▶ TÂCHES ET EXERCICES
1. Résumez en une phrase l'extrait de décision sur la démission de Mme Ault.
2. D'après l'extrait de décision sur la démission de Mme Ault, combien d'années de service ouvrant droit à pension comptait-elle lors de son départ ?
3. Rédigez la suite de l'extrait de décision sur la démission de Mme Ault, en reprenant après sa dernière phrase.

▶ EXTRAIT SOURCE
Ce qui suit est la version française des motifs de l'ordonnance et ordonnance rendus par

[1]La juge Snider: Mme Margaret Ault, la demanderesse, a démissionné de son emploi au sein de la fonction publique, avec prise d'effet le 12 octobre 2000. Mme Ault avait 57 ans lorsqu'elle a quitté son emploi dans la fonction publique, et elle comptait alors 18 années de service ouvrant droit à pension en vertu de la Loi sur la pension de la fonction publique, L.R.C. (1985), ch. P-36 (la LPFP).

▶ LISTE DES ENREGISTREMENTS
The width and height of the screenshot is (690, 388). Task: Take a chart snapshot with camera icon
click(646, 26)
==
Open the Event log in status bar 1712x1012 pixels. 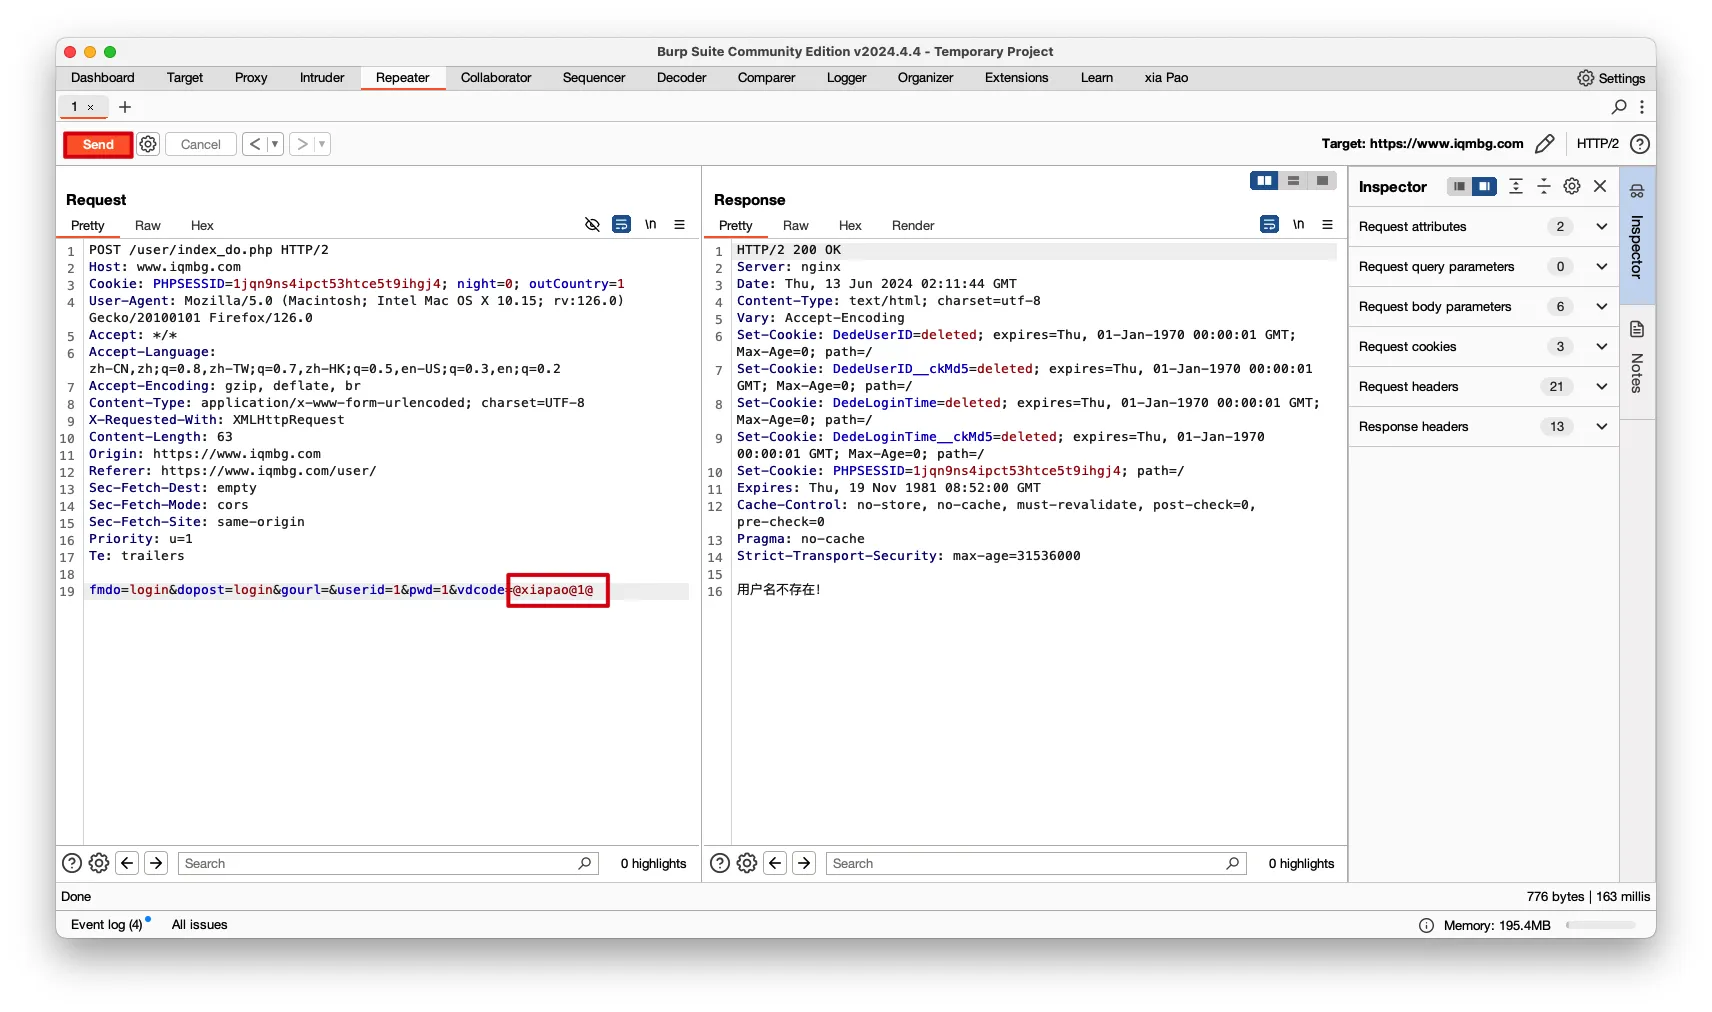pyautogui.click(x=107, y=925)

▶ RÉSULTATS DES TÂCHES
1. Mme Margaret Ault, la demanderesse, a démissionné de la fonction publique avec prise d'effet le 12 octobre 2000, à 57 ans, en comptant 18 années de service ouvrant droit à pension en vertu de la LPFP.

2. Elle comptait 18 années de service ouvrant droit à pension.

3.
[2]Mme Ault ainsi que 119 autres fonctionnaires l'ayant fait entre mars et octobre 2000 ont quitté la fonction publique pour tirer avantage d'un Accord réciproque de transfert de pension (ART) venant à expiration le 15 octobre 2000. L'ART en cause avait été conclu en date du 8 août 1996 entre la Couronne, représentée par le président du Conseil du Trésor du Canada (le ministre), et Loba Limited (Loba), un cabinet de consultants. Le ministre a convenu, en vertu de cet ART, de verser au fonds de retraite de Loba une somme, fixée par l'ART, eu égard à tout contributeur à la Caisse de retraite de la fonction publique ayant mis fin à son emploi dans la fonction publique et étant devenu un employé véritable de Loba. Mme Ault a obtenu d'importants avantages pécuniaires, en vertu des règles de l'ART, en quittant son poste au sein du gouvernement.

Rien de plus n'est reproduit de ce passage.